Given request → In the records from the line containing "The height and" through the line containing "pos(804,18)", add 75 to every coordinate in the answers, then write out that whole stretch again with the requests included and the pictures left out.

Data provided →
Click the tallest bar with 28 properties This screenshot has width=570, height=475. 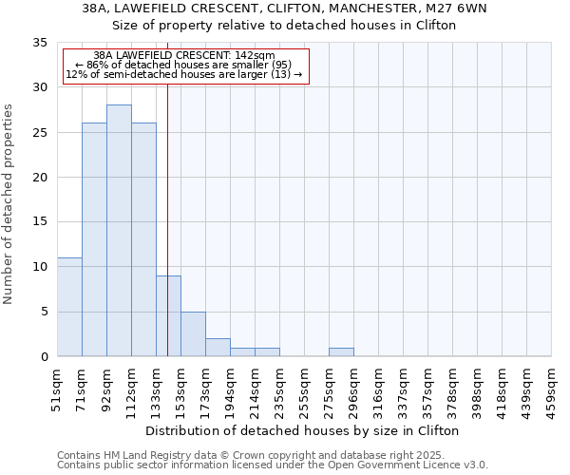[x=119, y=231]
--
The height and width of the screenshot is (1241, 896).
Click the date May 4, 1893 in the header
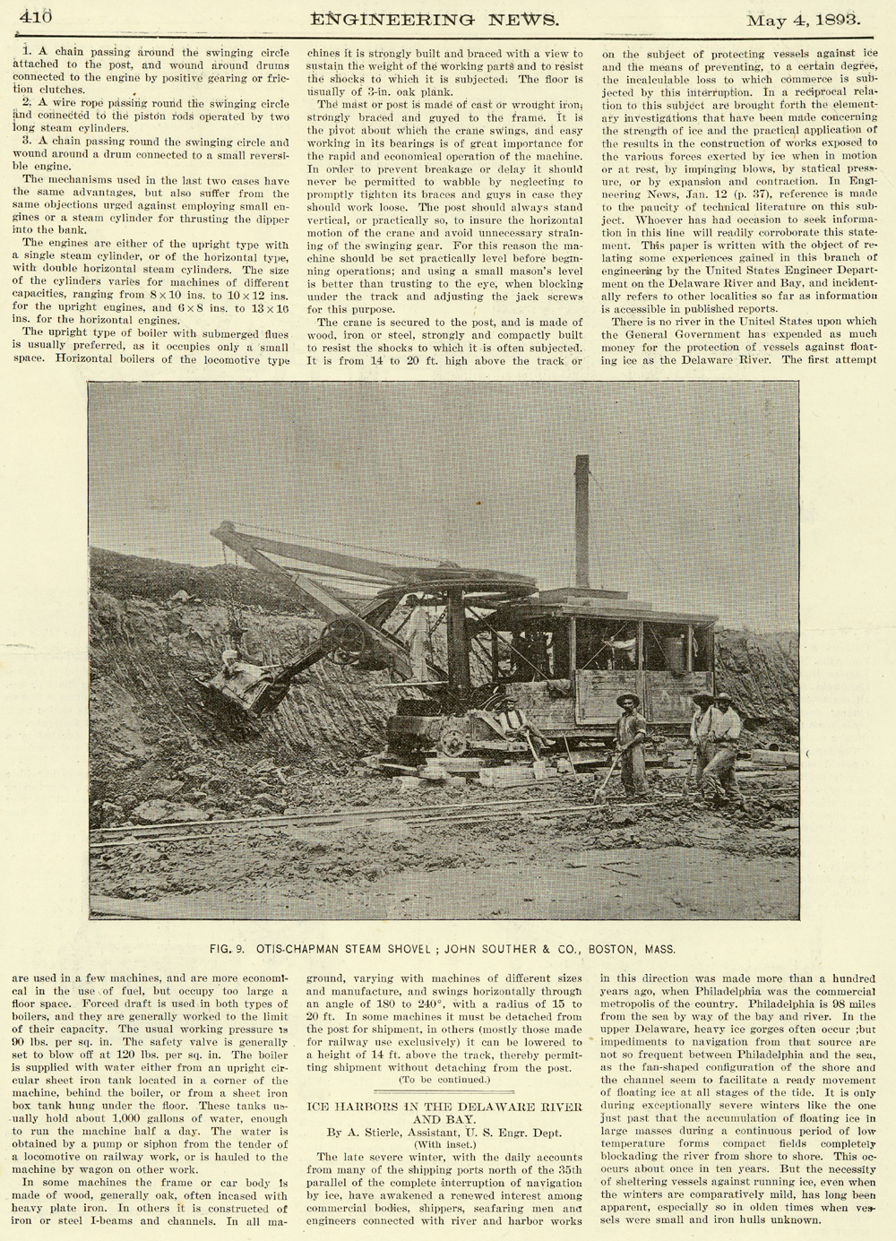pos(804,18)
--
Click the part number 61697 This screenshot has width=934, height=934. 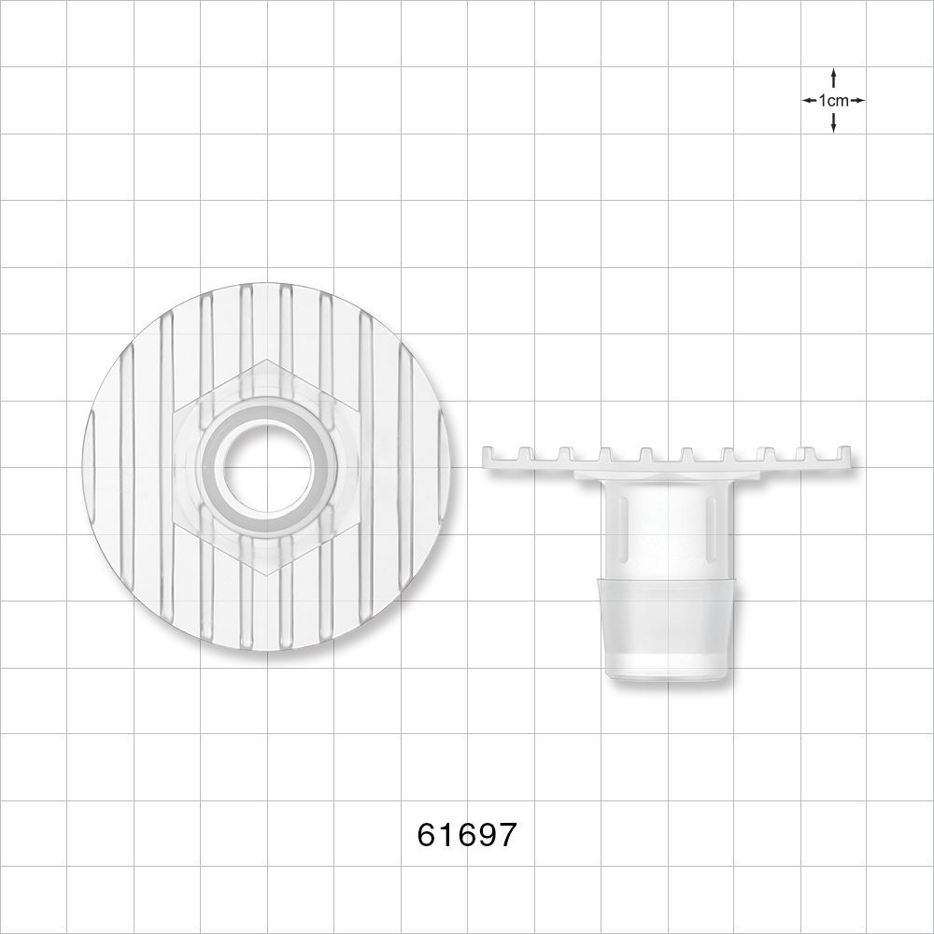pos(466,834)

Output for this task →
The height and width of the screenshot is (1241, 896).
Click the date May 4, 1893 in the header
pos(879,93)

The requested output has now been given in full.